To its credit, the Budget Committee has given authorizing committees until October 15 to bring complete bills back for reconciliation. Ostensibly, this allows Republicans and moderate-to-conservative Democrats to voice opposition to the extent that they are brought into the process. It also holds out the possibility that Congress will be able to pass a health care and education reform bills on their own, without the noose of Reconciliation around them. But critics will always be aware that with Reconciliation in place, Obama and the Democrats will prevail in any policy fight and can deliver what the President wants.
This is “vice grip” politics not at all dissimilar from that described in a recent Duffy on climate change legislation where the EPA has unilaterally empowered itself to impose draconian rules regulating greenhouse gas emissions unless Congress comes up with its own plan.
For their part, Democrats say the dust-up on Reconciliation is much ado about nothing; that the Republicans have used it for controversial policy changes, most recently, the Bush tax cuts in 2001. This is true, but consider the context.
In 2001, the Senate was divided 50-50, with Republicans in control as Vice President Dick Cheney would be the tie breaking vote. Despite the use of the Reconciliation procedure on the tax cut legislation, the Senate version of the tax cut bill passed 62-38; the final conference version of the bill agreed to by the House, the final Senate vote was 58-33. In passing the Bush tax cuts, Republicans attracted between 8-12 Democrats in the Senate to support the bill.

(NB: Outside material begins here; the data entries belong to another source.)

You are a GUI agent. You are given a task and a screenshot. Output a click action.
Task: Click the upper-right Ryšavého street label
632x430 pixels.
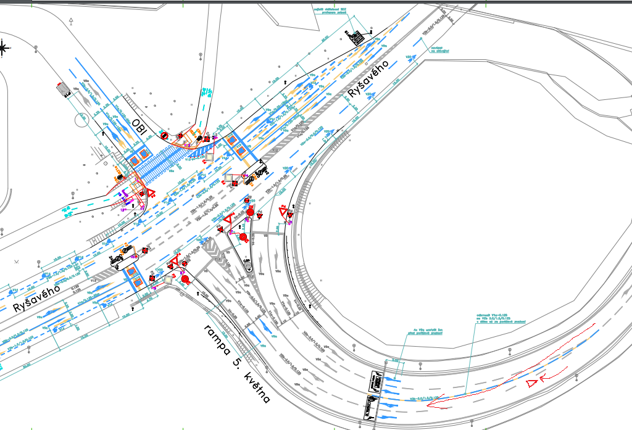pos(368,78)
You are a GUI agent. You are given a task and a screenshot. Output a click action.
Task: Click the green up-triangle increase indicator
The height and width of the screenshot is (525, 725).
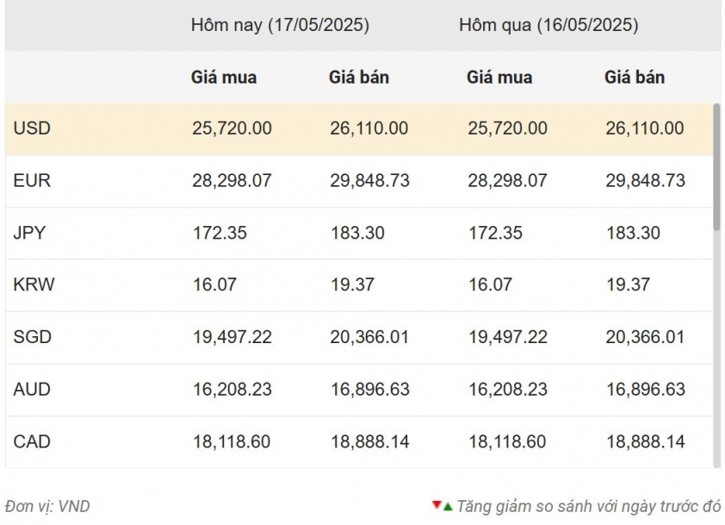coord(448,506)
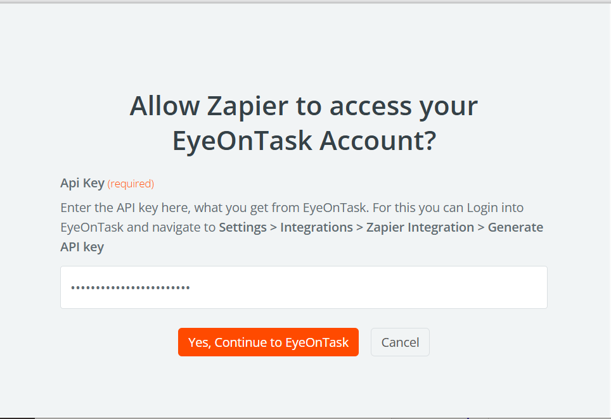
Task: Focus the Api Key input field
Action: tap(304, 287)
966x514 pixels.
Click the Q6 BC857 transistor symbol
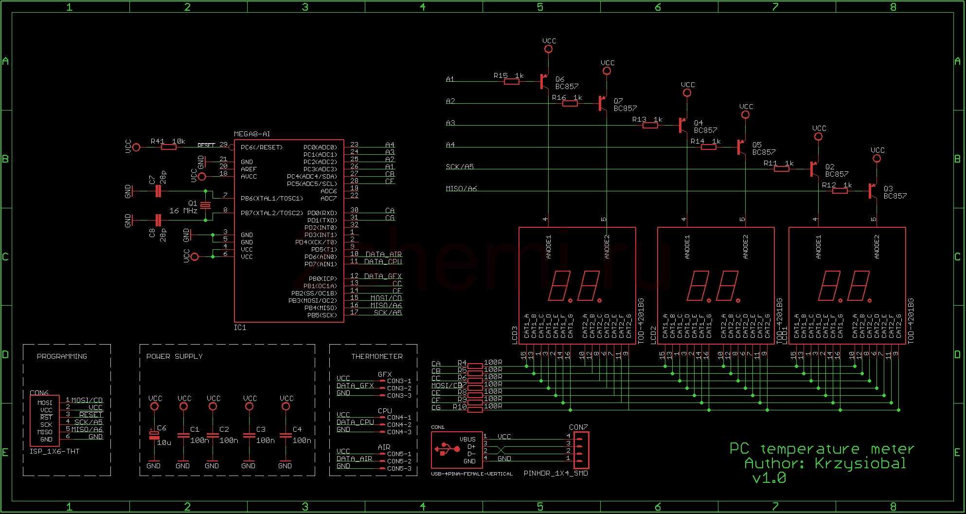[544, 82]
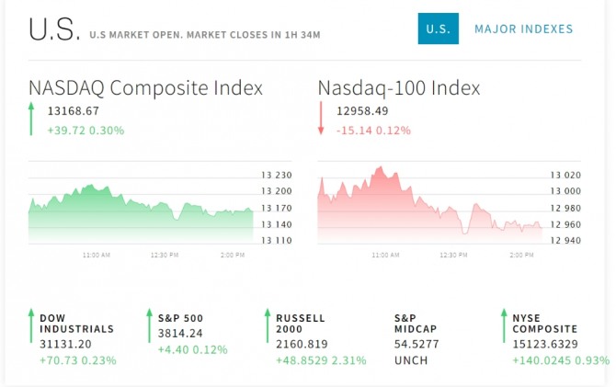Open the NASDAQ Composite Index heading link
This screenshot has height=387, width=616.
coord(145,87)
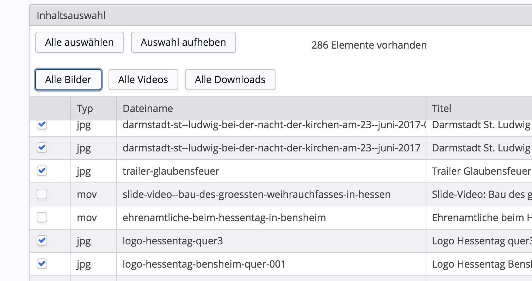The height and width of the screenshot is (281, 532).
Task: Click the Auswahl aufheben button
Action: pyautogui.click(x=183, y=42)
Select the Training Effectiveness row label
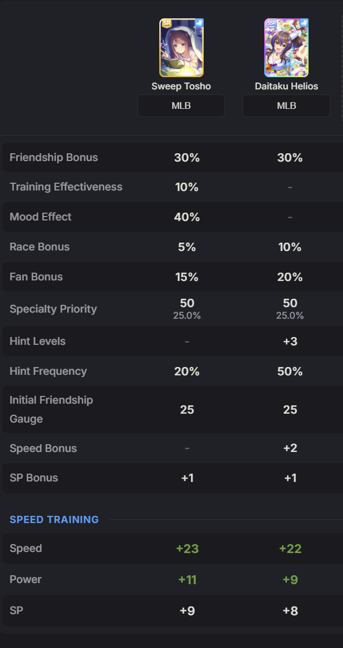The image size is (343, 648). pyautogui.click(x=66, y=187)
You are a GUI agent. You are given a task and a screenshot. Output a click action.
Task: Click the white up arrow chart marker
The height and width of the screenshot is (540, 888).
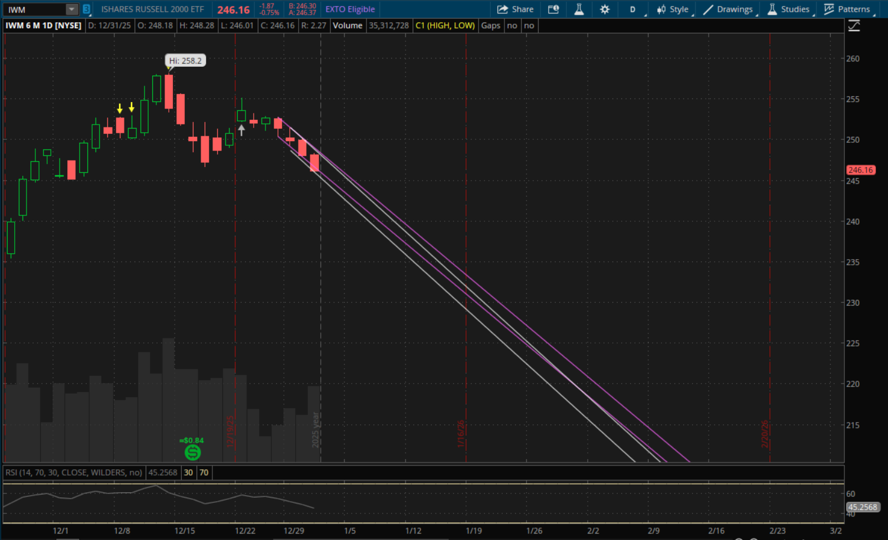coord(241,130)
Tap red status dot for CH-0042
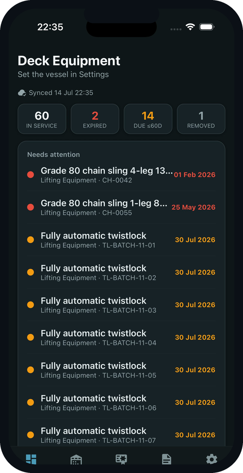The width and height of the screenshot is (243, 473). [31, 175]
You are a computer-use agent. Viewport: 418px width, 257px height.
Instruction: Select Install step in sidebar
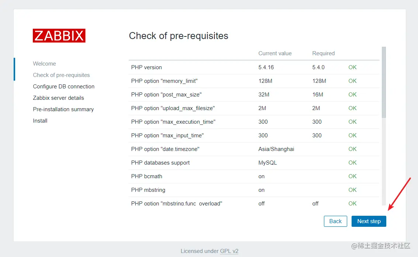pos(40,121)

Now, let’s look at the political terrain today. Democrats have a very comfortable 76 seat advantage in the House. In the Senate, the Democrats have 58 votes, and are likely to get their 59th vote when Al Franken is declared the winner in Minnesota.
In contrast to Bush and 2001, Obama and the Democrats are so uncertain of their prospects in garnering one or two Republican votes that they must employ Reconciliation. Or even worse, they have concluded that despite their lopsided advantage in the Senate that they cannot keep their Caucus in check and could conceivably lose 5-7 votes unless Reconciliation is utilized.
That demonstrates a stunningly narrow, ideological agenda, which like the Stimulus bill, could not withstand the scrutiny of the normal legislative process.
In either case, the presidential candidate who promised a defining, politics-free unity of national purpose is ready to employ a Chicago-style, brass knuckles procedure to pass an ideological bill with scant ability for debate or amendment.
It is provocative, breathtaking and chilling all at once.